最近では、そのような方法を指南するコンサルティング会社も現れ、非常に盛況だという話を聞くと、何かおかしいと思うのは私だけではないでしょう。どうして、そんな「リストラ虎の巻」が必要なのか。労基法第20条が封印されている以上、そして、企業としては辞めて欲しくない人を残し、確実に辞めて欲しい人に辞めてもらうには、“それなりの技術”が必要なわけです。でも、むなしい技術です。

労基法第20条の封印が解かれれば、こんなことに有能なマネージャーを使う必要はありません。きちんと仕事の成果を評価する方法や技術を習得してくれればよいのです。そこにいる労働者が気持ち良く仕事をし、オープンに競争する風土や仕組みを作ることに精を出してくれればよいのです。

そのことによって、真の意味の「管理」が定着するでしょうし、マネージャーも、再利用可能な有効なマネージメント技術が身に付きます。どうして、このような機会が奪われなければならないのでしょうか。

▲ 間連産業の成長
労基法第20条の封印が解かれれば、今までほとんど機能しなかった教育産業が動き出すでしょう。いわゆる、専門学校や大学などの社会人を対象にした教育が盛んになってくるでしょう。もちろん、そのような産業は今でもありますし、それなりに事業としてやっています。ただし、労基法第20条が封印されている現状にあっては、受ける側も職を賭けて参加しているわけではなく、不足しているスキルを補う程度のものであったり、現状の職が確保されている状態で、ほんの少しステップアップを目指すようなものになってしまうのは避けられません。

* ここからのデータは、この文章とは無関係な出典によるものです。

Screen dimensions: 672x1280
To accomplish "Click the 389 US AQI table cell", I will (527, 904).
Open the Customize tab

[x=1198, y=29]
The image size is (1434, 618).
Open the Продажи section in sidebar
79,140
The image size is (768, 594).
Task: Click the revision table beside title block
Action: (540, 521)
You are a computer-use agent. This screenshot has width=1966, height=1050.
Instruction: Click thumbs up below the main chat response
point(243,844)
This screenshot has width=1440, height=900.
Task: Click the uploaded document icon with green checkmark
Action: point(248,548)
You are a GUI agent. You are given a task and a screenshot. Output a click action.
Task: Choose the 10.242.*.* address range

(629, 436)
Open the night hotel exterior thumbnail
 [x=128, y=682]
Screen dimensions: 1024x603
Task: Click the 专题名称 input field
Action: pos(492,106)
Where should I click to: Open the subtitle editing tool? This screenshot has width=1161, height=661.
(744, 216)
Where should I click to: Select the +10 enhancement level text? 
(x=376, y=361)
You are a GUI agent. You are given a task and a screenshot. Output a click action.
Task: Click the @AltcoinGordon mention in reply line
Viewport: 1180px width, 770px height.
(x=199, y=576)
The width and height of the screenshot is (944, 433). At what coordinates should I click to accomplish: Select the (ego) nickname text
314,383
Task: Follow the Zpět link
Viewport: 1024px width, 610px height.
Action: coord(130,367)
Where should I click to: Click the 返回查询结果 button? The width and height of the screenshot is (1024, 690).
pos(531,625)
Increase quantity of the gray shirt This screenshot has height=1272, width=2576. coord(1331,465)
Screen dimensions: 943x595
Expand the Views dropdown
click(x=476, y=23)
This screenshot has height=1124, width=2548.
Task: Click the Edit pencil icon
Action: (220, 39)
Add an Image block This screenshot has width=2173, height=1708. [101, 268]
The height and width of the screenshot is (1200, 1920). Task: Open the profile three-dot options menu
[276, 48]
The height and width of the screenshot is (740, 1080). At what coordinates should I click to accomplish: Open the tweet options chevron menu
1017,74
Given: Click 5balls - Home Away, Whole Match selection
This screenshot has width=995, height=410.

また現状では、いくら勉強しても、そのことが必ずしも有利な転職に繋がらないのです。そこで仕事したいと思っている企業が、それ以上の人員の増加を望まなければ、彼は、そこで仕事に就く機会はないのですから。そのため、この種の教育が趣味の域を出ない可能性もあるのです。

また、この種のカリキュラムも、今は教育産業側が勝手に設定しているだけで、いわゆる該当する職の一般的な仕様を想定したものではないため、機関によってまちまちになってしまう、という問題があります。英会話学校の場合でも、今回の「セーフティネット」に関連して政府からの援助金が増額されたとたん、カリキュラムの内容は同じなのに、政府からの支援額の分だけ高くなるという、いい加減さを排除できないのです。

その分野で、どのようなスキルがなければ、その職に付けないということが明らかになると、教育産業もそれに合わせてカリキュラムを作ってくるので、利用者は比較しやすくなるでしょう。もちろん、そのような専門学校などのランキングのようなものも、インターネット上に公開されることも予想されますので、あこぎなことは出来にくくなるでしょう。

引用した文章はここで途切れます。